Anyone who entitles an essay, “Enchanting England”, gets my attention immediately! I long for it passionately! Of course, a PR consultant hired by a tourist promotion company in England, will be tasked with doing exactly that. A mythology of England needs to be created in order to sell a place to visitors. A couple of years ago a resident of a particularly pretty Cotswold village was asked to move his car, parked in front of his own cottage, because it was spoiling the view and the photographs for visiting tourists. What if tourists were asked to do something much more radical? To seek “the dearest freshness deep down things” as poet, Gerard Manley Hopkins put it and that Chesterton also encouraged? Well, the PR consultant would lose his job because you could find this without having to leave your front porch!
I loved this piece by Prof Moore, written in conjunction with the publication of The Inklings and King Arthur, and I warmly recommend it to you as well. And the essay on Chesterton and King Arthur is worth reading too, as I did in the past week.

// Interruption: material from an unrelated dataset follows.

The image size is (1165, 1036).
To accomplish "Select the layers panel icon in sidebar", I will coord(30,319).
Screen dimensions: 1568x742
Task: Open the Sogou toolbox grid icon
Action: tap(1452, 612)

While in the light of Charles Huttar’s contribution last week I should be extra careful to avoid any ‘historicist’ Providentialism, I can’t help thinking this week’s contribution is more than just another serendipity. J. Cameron Moore not only directs our attention to someone beloved of, and influential upon, various of the Inklings–the great controversialist, G.K. Chesterton. But, complementing Charles Huttar’s contribution, turns to Chesterton’s treatment of Arthur in relation to history, myth … and locality. We should remember that ‘Warnie’ Lewis considered Chesterton’s “Ballad of the White Horse” to be “the very best ballad I ever came across in my life” – and so we see Chesterton (thus famously the ‘balladeer’ of King Alfred the Great) as Chesteron the Arthurian.